**Required action 1:** Repeat, word for word, the part of the editorial on terrorism starting with "Fiddling with the" and going on through "to be Muslims.".
**Required action 2:**
Answer these questions from the editorial on terrorism:
(a) On what date was the piece published?
(b) At which university is Mansour El-Kikhia an associate professor?
(c) According to the piece, what is not the reason for terrorism?

Extracted text section start

I notice that you are still stealing copyright material. And no local
Atlanta papers that support you agenda?


Here yoo go, **** for brains...an editorial from today's AJC:

Rooting out terrorists tough in dictatorships

By MANSOUR O. EL-KIKHIA
Published on: 07/21/04

It is fascinating how politically interdependent the world has become.

I am not a fan of conspiracy theory, but I do think the Bush
administration is fighting and defending the wrong war.
Mansour El-Kikhia, a native of Libya, is an associate professor of
political science at the University of Texas at San Antonio, where his
specialty is Middle Eastern politics and international relations.

Billions of dollars are pumped into a brand new security industry that
has sprouted since Sept. 11. Now that its roots are down, it will not go
away without a fight. Indeed, nothing pleases this new industry more
than the perpetuation of an atmosphere of fear to provide its existence
with a reason to be.

Fiddling with the alert color codes, setting up commissions to postpone
America's presidential elections, keeping Americans constantly on edge
with unsubstantiated warnings of potential terrorist attacks all serve
that purpose.

It is easy to blame Islam and Muslims for all the ills in the world
because injured people need quick answers on the causes of their injury.
But Islam is not the reason for terrorism, even though those who
committed that awful act declared themselves to be Muslims.

Extracted text section end
Data for analysis section start

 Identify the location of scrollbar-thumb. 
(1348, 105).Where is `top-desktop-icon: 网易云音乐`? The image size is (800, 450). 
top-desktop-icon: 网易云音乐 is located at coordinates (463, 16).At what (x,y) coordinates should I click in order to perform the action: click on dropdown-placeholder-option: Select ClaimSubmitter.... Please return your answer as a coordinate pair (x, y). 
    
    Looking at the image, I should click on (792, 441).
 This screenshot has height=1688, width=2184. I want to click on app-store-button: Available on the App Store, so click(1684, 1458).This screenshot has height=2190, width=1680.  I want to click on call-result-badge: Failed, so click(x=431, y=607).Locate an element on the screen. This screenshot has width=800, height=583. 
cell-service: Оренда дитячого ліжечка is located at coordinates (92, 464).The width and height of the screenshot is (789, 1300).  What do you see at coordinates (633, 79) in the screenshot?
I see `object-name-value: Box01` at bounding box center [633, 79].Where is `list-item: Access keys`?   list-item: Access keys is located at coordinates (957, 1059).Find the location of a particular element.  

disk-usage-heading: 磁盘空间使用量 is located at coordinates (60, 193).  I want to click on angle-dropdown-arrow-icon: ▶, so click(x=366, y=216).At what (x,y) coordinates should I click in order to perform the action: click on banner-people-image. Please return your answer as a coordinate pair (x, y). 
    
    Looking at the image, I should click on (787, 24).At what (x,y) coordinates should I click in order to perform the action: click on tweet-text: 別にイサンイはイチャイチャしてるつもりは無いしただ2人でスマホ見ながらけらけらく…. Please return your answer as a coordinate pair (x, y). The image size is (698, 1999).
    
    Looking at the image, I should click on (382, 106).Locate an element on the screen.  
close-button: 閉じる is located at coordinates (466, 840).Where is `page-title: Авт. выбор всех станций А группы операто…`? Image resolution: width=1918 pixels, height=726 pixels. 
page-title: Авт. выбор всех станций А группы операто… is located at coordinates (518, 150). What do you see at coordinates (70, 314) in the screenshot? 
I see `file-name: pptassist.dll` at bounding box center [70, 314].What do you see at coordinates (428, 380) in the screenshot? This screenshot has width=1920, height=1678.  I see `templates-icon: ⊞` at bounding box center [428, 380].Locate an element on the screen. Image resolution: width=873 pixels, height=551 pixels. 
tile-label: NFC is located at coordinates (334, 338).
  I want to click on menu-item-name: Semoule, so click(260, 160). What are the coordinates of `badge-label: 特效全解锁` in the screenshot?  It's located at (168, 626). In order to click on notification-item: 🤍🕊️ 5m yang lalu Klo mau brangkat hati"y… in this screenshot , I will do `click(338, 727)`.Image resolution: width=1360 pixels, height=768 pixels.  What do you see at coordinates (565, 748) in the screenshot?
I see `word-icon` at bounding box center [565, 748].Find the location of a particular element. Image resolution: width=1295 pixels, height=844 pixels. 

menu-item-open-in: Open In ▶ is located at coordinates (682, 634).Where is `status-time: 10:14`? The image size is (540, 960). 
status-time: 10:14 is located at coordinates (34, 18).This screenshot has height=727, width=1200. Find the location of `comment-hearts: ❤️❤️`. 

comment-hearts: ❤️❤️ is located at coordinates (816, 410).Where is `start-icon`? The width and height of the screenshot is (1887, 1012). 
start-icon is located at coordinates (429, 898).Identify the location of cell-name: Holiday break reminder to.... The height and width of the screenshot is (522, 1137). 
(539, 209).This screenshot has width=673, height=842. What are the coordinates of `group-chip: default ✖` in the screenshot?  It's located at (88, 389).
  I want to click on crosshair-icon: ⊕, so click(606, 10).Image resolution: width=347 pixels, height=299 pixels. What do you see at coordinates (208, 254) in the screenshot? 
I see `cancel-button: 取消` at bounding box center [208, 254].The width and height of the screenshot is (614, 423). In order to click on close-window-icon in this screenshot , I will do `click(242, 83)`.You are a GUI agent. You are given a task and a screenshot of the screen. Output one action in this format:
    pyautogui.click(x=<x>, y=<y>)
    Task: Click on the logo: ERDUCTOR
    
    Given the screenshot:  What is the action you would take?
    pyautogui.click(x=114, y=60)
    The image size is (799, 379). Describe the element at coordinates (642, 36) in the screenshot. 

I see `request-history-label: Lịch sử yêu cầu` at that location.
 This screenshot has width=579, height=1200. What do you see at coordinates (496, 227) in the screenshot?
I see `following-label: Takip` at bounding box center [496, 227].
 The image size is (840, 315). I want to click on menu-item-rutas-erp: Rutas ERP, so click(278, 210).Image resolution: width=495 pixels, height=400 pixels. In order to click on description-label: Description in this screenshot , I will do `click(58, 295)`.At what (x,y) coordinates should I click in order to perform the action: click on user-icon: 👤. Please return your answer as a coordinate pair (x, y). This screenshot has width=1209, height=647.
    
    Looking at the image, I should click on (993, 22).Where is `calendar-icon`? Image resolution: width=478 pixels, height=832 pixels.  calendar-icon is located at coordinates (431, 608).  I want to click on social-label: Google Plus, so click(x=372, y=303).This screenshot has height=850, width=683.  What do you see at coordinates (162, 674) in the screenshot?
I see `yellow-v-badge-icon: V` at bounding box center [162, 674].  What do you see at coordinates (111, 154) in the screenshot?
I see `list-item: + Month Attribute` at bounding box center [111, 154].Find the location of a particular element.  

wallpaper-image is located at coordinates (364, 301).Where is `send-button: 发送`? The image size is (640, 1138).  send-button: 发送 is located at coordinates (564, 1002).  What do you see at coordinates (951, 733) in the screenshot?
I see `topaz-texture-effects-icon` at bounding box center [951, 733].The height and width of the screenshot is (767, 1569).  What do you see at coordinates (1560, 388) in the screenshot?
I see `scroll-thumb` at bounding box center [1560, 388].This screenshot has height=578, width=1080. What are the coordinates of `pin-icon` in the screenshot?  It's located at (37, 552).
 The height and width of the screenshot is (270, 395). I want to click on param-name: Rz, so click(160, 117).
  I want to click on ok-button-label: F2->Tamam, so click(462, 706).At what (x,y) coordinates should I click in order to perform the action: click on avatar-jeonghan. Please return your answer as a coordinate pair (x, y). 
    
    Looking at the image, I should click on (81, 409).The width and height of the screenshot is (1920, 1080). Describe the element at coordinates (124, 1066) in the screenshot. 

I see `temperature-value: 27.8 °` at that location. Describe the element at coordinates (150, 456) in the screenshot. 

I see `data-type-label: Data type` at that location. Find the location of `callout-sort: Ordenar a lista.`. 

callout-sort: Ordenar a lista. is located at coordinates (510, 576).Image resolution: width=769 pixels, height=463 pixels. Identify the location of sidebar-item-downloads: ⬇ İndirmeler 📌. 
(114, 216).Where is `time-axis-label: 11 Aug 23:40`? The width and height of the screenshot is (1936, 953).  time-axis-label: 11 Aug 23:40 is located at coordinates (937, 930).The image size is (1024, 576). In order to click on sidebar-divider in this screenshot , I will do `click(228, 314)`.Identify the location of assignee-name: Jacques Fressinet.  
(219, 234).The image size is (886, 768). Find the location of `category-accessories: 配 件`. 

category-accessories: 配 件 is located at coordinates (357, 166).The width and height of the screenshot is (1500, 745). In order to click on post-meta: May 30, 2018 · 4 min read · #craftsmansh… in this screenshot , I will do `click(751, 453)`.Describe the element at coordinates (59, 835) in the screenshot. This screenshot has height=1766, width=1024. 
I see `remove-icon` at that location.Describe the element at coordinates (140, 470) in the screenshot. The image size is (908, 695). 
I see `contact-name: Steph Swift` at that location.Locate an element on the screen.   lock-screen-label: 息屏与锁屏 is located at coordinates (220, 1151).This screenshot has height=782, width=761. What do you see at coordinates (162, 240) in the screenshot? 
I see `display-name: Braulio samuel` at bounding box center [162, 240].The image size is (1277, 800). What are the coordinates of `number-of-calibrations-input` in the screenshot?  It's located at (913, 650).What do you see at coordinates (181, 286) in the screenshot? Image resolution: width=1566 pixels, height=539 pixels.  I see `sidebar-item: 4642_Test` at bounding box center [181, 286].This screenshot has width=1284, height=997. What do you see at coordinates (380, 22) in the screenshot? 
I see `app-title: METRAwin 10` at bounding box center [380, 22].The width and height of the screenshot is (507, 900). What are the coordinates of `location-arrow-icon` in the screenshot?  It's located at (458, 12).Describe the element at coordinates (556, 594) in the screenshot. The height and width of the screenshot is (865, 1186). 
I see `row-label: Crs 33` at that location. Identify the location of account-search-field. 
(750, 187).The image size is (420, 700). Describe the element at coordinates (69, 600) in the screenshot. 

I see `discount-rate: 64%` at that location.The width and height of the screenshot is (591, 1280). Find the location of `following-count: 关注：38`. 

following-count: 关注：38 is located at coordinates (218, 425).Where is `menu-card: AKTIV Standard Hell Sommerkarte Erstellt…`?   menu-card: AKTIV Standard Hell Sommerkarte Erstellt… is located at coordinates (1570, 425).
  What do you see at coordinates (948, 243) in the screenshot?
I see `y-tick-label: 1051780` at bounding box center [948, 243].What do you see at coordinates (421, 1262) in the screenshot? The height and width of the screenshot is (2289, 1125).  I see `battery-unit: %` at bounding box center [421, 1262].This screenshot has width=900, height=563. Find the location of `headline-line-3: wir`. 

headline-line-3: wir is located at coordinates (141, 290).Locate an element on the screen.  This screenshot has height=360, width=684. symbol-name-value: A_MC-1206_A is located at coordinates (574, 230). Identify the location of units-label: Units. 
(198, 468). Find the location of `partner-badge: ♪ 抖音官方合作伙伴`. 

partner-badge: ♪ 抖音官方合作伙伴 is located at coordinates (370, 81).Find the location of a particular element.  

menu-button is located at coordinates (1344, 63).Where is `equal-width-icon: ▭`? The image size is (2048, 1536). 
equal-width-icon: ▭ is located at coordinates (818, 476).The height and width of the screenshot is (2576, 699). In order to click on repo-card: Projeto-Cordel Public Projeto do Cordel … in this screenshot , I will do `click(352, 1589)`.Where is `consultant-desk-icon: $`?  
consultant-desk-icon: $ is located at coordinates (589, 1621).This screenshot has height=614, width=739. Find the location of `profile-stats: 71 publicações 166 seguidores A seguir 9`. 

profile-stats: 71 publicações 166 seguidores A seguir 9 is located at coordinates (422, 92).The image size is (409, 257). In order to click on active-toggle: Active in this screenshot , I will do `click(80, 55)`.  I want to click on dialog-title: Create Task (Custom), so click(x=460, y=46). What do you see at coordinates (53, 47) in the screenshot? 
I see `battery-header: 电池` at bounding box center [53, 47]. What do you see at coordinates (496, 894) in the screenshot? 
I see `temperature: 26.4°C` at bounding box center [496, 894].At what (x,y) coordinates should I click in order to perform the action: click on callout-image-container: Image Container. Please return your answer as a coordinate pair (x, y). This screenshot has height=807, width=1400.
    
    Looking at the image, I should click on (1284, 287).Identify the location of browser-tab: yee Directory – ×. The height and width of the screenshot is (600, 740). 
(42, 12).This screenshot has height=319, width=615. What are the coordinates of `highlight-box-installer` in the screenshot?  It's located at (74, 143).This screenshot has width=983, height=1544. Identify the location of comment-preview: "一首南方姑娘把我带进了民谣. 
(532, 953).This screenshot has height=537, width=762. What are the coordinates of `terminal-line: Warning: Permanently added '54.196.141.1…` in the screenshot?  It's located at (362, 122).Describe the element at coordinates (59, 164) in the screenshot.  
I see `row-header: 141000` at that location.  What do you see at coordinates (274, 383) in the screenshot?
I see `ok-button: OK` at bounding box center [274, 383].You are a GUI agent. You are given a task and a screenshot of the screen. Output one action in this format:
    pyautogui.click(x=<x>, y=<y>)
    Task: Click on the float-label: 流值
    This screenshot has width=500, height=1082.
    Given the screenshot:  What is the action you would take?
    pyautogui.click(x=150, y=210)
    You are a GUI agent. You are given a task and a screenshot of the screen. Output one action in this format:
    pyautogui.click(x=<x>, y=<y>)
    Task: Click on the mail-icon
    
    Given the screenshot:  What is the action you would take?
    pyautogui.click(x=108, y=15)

Data for analysis section end

**Exercise output 1:**
Fiddling with the alert color codes, setting up commissions to postpone
America's presidential elections, keeping Americans constantly on edge
with unsubstantiated warnings of potential terrorist attacks all serve
that purpose.

It is easy to blame Islam and Muslims for all the ills in the world
because injured people need quick answers on the causes of their injury.
But Islam is not the reason for terrorism, even though those who
committed that awful act declared themselves to be Muslims.

**Exercise output 2:**
(a) 07/21/04
(b) The University of Texas at San Antonio
(c) Islam